## [TASK OBJECTIVE]
Write out, without any change, the lines in the material below that run from the line with "Geschenkideen (173, 546)" through the line with "Пряжа (211, 2487)", both included.

## [PROVIDED RECORDS]
* * * *
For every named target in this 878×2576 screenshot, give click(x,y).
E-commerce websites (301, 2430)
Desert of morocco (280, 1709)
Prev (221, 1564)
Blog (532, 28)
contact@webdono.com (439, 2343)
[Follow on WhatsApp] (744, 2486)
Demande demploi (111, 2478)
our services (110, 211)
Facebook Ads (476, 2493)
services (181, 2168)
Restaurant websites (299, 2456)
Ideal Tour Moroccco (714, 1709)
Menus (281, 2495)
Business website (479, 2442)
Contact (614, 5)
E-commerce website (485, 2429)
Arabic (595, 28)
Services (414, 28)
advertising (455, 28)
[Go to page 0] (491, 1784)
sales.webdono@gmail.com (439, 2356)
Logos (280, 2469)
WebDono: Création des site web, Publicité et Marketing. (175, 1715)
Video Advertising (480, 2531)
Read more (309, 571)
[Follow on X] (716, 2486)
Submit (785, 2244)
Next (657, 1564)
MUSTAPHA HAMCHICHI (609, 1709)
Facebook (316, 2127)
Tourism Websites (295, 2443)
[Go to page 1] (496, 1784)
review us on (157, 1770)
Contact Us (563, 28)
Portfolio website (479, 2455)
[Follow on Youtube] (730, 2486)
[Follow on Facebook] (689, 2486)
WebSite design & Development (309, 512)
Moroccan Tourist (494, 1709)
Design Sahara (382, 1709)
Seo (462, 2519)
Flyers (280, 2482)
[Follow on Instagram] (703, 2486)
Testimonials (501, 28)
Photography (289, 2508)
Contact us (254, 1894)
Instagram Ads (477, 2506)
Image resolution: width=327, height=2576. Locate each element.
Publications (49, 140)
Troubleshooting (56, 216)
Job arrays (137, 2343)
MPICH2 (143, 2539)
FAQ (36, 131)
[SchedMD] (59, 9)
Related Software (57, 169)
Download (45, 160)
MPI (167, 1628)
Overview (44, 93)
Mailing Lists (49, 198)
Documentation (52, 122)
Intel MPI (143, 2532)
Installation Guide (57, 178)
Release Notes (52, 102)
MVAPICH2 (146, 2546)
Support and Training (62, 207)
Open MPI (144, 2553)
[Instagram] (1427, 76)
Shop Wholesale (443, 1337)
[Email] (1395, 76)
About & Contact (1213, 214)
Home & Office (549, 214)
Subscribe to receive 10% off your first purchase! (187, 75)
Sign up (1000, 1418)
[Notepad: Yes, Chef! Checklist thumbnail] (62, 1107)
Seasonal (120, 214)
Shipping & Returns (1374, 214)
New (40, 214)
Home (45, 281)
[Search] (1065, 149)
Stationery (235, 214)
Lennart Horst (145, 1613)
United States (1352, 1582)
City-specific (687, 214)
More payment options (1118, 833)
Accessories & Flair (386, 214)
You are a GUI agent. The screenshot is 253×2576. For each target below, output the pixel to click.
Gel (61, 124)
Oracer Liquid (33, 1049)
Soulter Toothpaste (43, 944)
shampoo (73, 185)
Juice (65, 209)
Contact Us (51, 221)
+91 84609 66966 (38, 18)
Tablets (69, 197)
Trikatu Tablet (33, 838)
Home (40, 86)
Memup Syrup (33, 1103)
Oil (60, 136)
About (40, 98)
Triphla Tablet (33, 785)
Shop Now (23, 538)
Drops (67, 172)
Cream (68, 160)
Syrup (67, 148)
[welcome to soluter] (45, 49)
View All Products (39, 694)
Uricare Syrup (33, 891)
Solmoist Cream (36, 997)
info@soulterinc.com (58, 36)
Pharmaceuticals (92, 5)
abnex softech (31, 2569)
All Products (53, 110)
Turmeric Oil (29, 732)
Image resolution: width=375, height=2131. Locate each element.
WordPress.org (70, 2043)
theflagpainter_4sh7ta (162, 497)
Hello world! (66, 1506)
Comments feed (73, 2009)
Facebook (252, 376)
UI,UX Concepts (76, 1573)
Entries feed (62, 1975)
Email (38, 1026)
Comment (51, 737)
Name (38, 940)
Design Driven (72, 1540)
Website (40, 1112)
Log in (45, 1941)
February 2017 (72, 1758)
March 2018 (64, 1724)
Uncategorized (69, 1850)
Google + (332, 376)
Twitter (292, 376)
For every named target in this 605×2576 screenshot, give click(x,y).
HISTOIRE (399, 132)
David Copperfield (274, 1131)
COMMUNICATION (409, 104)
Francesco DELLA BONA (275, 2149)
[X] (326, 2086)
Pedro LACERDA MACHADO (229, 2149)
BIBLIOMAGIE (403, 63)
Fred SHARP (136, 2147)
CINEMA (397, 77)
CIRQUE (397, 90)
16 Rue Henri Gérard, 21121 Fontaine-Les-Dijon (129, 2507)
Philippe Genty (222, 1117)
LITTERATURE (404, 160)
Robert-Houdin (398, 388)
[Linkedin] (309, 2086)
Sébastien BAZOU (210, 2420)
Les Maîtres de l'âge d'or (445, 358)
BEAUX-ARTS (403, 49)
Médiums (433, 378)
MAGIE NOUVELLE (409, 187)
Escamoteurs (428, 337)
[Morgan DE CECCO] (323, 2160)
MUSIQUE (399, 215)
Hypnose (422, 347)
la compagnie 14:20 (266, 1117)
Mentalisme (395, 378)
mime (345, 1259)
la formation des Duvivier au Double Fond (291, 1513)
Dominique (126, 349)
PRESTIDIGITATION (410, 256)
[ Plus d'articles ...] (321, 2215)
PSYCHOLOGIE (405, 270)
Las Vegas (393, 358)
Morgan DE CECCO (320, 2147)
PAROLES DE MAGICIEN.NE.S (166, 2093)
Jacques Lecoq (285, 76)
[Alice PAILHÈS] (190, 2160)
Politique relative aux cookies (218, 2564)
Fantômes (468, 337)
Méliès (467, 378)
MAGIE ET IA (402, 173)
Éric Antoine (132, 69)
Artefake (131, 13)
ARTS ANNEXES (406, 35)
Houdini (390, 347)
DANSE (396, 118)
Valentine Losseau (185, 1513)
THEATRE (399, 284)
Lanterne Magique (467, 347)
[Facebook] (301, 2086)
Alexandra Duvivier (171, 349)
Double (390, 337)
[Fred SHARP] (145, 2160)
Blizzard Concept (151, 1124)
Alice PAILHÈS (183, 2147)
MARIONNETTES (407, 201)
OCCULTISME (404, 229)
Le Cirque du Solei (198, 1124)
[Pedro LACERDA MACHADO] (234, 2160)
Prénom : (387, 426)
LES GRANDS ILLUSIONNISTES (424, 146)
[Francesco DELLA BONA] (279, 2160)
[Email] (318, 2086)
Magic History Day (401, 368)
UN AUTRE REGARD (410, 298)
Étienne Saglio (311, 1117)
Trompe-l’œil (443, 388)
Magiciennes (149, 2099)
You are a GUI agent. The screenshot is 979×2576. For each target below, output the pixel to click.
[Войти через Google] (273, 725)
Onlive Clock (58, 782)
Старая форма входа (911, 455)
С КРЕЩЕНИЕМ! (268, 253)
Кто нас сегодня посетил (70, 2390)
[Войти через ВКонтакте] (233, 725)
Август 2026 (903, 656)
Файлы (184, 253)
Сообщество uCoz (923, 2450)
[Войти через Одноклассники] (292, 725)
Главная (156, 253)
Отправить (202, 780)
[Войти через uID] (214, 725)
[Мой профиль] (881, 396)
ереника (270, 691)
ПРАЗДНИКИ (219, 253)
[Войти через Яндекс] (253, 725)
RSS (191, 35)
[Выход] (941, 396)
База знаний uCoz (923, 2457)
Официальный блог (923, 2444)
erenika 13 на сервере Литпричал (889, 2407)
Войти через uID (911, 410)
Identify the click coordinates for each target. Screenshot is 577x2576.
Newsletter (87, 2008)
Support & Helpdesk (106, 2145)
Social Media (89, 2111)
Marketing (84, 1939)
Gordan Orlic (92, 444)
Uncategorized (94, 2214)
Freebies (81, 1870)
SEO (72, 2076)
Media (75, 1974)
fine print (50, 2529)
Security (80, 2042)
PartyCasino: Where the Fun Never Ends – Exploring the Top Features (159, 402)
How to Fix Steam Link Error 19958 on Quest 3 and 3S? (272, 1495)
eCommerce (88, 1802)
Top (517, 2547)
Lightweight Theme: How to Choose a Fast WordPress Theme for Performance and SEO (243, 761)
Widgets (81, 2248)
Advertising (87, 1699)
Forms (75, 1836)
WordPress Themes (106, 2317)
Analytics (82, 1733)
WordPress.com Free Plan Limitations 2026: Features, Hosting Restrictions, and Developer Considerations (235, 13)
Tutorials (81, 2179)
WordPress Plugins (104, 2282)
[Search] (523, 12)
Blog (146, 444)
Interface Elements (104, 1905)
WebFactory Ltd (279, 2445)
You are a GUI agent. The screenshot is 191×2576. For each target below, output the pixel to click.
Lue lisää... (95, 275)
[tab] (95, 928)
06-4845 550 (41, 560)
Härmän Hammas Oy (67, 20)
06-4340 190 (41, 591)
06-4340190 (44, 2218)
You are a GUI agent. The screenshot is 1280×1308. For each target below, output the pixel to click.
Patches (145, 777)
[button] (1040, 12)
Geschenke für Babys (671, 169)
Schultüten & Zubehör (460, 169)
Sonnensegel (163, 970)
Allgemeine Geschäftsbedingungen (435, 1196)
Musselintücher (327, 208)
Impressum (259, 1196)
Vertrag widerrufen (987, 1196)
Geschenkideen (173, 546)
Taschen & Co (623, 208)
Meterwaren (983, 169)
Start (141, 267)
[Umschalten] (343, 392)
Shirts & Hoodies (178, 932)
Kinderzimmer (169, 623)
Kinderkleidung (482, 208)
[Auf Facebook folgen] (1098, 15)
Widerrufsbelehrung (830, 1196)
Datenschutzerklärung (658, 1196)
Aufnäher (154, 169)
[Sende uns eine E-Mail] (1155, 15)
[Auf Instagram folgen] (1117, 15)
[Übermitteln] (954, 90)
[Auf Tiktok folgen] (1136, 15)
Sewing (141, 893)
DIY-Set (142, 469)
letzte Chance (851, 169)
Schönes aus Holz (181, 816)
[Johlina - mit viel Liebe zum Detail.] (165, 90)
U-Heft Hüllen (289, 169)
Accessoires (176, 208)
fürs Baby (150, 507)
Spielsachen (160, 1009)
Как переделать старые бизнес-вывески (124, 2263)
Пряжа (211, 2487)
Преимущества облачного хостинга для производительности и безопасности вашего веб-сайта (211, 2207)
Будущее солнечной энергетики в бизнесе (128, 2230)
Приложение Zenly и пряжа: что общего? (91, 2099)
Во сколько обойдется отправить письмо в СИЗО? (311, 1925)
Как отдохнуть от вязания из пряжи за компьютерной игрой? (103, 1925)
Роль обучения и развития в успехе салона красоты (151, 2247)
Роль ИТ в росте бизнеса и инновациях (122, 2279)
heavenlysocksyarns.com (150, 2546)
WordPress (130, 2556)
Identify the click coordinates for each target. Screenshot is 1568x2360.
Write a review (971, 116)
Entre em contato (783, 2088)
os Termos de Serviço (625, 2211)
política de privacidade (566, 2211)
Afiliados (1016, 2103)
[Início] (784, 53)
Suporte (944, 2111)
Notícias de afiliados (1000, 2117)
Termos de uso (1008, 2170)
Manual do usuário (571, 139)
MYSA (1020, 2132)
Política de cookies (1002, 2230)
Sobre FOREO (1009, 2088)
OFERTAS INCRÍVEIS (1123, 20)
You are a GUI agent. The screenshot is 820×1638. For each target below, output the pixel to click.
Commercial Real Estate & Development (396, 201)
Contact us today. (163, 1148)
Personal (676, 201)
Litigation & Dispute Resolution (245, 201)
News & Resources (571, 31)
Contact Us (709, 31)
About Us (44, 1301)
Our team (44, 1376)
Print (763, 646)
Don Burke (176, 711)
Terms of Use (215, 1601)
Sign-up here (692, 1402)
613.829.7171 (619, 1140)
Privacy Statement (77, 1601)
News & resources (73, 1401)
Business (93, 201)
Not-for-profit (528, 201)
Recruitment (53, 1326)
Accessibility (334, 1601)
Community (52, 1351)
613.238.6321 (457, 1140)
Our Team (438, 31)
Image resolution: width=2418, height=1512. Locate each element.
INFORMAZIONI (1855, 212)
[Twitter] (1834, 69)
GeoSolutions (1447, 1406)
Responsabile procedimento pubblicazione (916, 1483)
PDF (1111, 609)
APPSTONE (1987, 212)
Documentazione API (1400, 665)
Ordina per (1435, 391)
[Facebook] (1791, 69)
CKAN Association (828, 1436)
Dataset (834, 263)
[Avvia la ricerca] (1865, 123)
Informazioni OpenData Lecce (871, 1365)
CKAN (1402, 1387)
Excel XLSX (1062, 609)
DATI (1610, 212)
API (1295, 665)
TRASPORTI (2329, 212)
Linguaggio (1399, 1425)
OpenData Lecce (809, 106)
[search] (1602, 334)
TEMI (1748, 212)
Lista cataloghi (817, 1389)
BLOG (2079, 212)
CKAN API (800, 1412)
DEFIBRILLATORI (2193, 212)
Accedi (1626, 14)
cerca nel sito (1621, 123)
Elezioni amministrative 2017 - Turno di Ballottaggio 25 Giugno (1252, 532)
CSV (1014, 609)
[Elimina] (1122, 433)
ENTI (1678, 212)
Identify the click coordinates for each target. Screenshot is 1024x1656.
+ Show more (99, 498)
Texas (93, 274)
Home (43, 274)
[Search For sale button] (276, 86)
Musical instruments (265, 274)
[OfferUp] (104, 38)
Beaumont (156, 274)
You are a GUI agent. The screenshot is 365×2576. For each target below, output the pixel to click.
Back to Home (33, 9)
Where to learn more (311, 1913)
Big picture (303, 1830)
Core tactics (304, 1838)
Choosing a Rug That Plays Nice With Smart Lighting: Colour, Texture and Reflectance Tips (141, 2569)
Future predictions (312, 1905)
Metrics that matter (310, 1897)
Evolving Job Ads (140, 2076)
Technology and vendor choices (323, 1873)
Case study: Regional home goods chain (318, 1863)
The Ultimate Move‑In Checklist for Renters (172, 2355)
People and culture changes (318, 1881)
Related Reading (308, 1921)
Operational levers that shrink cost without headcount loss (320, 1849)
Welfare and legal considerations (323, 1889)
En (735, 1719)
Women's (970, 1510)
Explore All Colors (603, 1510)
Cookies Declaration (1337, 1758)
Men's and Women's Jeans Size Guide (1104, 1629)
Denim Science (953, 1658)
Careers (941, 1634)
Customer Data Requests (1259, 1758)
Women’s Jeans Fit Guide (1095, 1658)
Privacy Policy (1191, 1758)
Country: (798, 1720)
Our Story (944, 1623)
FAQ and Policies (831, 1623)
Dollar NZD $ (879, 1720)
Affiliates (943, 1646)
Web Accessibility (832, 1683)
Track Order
* * * *
## [EXERCISE ANSWER]
Geschenkideen (173, 546)
Taschen & Co (623, 208)
Meterwaren (983, 169)
Start (141, 267)
[Umschalten] (343, 392)
Shirts & Hoodies (178, 932)
Kinderzimmer (169, 623)
Kinderkleidung (482, 208)
[Auf Facebook folgen] (1098, 15)
Widerrufsbelehrung (830, 1196)
Datenschutzerklärung (658, 1196)
Aufnäher (154, 169)
[Sende uns eine E-Mail] (1155, 15)
[Auf Instagram folgen] (1117, 15)
[Übermitteln] (954, 90)
[Auf Tiktok folgen] (1136, 15)
Sewing (141, 893)
DIY-Set (142, 469)
letzte Chance (851, 169)
Schönes aus Holz (181, 816)
[Johlina - mit viel Liebe zum Detail.] (165, 90)
U-Heft Hüllen (289, 169)
Accessoires (176, 208)
fürs Baby (150, 507)
Spielsachen (160, 1009)
Как переделать старые бизнес-вывески (124, 2263)
Пряжа (211, 2487)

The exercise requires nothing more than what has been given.